Ignite ignite = Ignition.start(cfg);
This API is not presently available for C#/.NET. You can use XML configuration.
This API is not presently available for C++. You can use XML configuration.

Job Stealing

Quite often clusters are deployed across many computers some of which may be more powerful or under-utilized than others. Enabling JobStealingCollisionSpi helps avoid jobs being stuck at an over-utilized node, as they will be stolen by an under-utilized node.

JobStealingCollisionSpi supports job stealing from over-utilized nodes to under-utilized nodes. This SPI is especially useful if you have some jobs that complete quickly, while others are sitting in the waiting queue on over-utilized nodes. In such a case, the waiting jobs will be stolen from the slower node and moved to the fast/under-utilized node.

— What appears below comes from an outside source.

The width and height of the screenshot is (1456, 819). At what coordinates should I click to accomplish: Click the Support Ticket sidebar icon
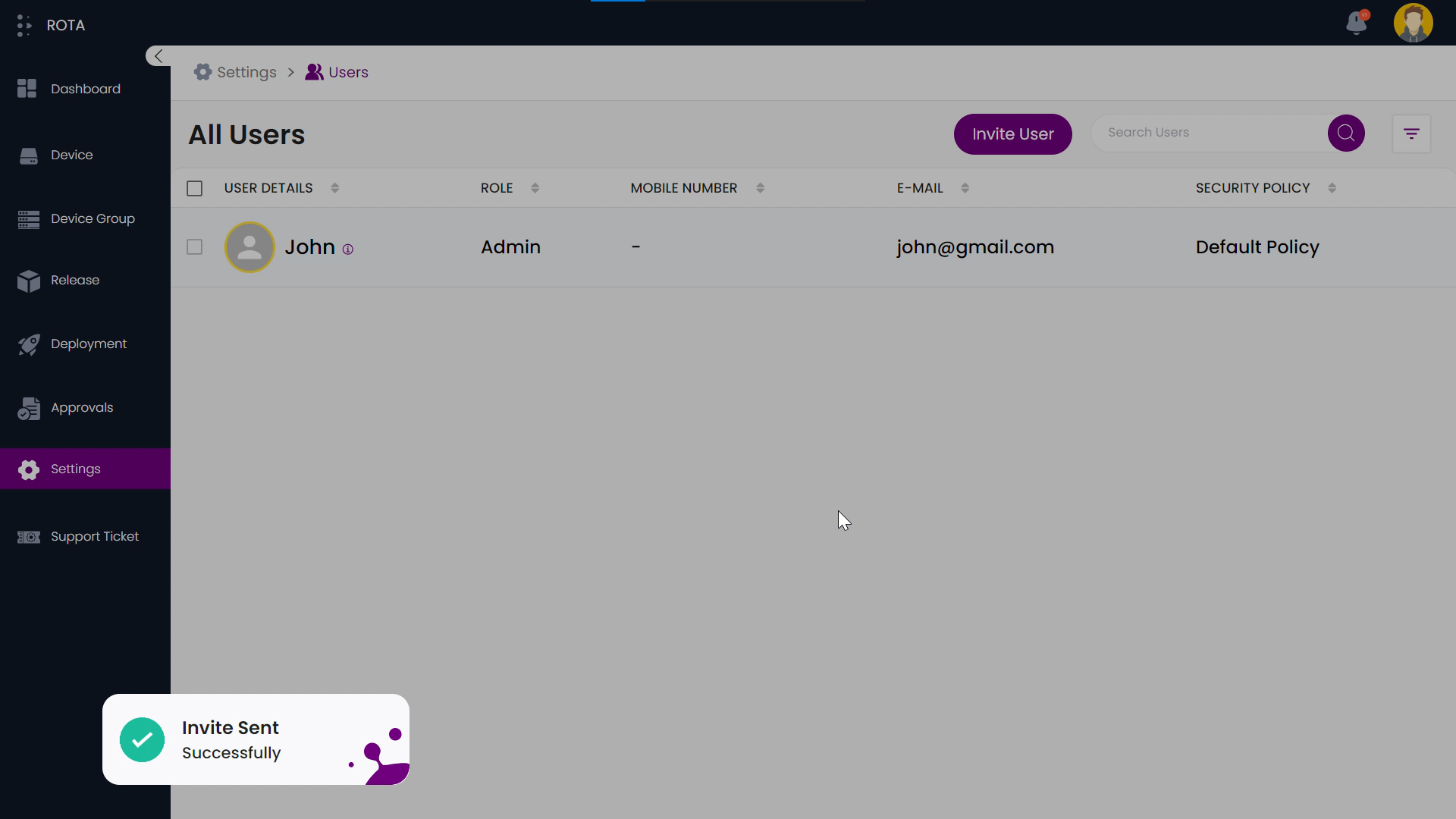click(x=27, y=536)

JobStealingCollisionSpi adopts a "late" load balancing technique, which allows reassigning a job from node A to node B after the job has been scheduled for execution on node A​.

Important

If you want to enable job stealing, you have to configure JobStealingFailoverSpi as the failover SPI. See Fault Tolerance for details.

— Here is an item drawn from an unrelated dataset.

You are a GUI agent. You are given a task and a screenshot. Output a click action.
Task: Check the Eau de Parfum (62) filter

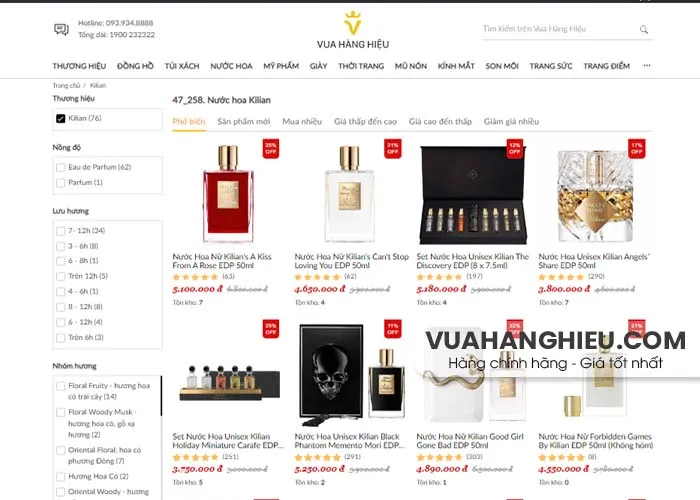tap(61, 167)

Here is an example of how to configure JobStealingCollisionSpi:

<bean class="org.apache.ignite.configuration.IgniteConfiguration">
    <!-- Enabling the required Failover SPI. -->
    <property name="failoverSpi">
        <bean class="org.apache.ignite.spi.failover.jobstealing.JobStealingFailoverSpi"/>
    </property>
    <!-- Enabling the JobStealingCollisionSpi for late load balancing. -->
    <property name="collisionSpi">
        <bean class="org.apache.ignite.spi.collision.jobstealing.JobStealingCollisionSpi">
            <property name="activeJobsThreshold" value="50"/>
            <property name="waitJobsThreshold" value="0"/>
            <property name="messageExpireTime" value="1000"/>
            <property name="maximumStealingAttempts" value="10"/>
            <property name="stealingEnabled" value="true"/>
            <property name="stealingAttributes">
                <map>
                    <entry key="node.segment" value="foobar"/>
                </map>
            </property>
        </bean>
    </property>
</bean>
JobStealingCollisionSpi spi = new JobStealingCollisionSpi();

// Configure number of waiting jobs
// in the queue for job stealing.
spi.setWaitJobsThreshold(10);

// Configure message expire time (in milliseconds).
spi.setMessageExpireTime(1000);

// Configure stealing attempts number.
spi.setMaximumStealingAttempts(10);

// Configure number of active jobs that are allowed to execute
// in parallel. This number should usually be equal to the number
// of threads in the pool (default is 100).
spi.setActiveJobsThreshold(50);

// Enable stealing.
spi.setStealingEnabled(true);

// Set stealing attribute to steal from/to nodes that have it.
spi.setStealingAttributes(Collections.singletonMap("node.segment", "foobar"));

// Enable `JobStealingFailoverSpi`
JobStealingFailoverSpi failoverSpi = new JobStealingFailoverSpi();

IgniteConfiguration cfg = new IgniteConfiguration();

// Override default Collision SPI.
cfg.setCollisionSpi(spi);

cfg.setFailoverSpi(failoverSpi);
This API is not presently available for C#/.NET. You can use XML configuration.
This API is not presently available for C++. You can use XML configuration.